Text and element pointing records

----------------------------------------

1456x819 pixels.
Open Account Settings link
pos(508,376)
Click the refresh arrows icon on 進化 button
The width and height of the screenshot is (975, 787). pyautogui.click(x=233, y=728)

----------------------------------------

The problem
Copy every line of the records above word for word, with no changes.

Written response
1456x819 pixels.
Open Account Settings link
pos(508,376)
Click the refresh arrows icon on 進化 button
The width and height of the screenshot is (975, 787). pyautogui.click(x=233, y=728)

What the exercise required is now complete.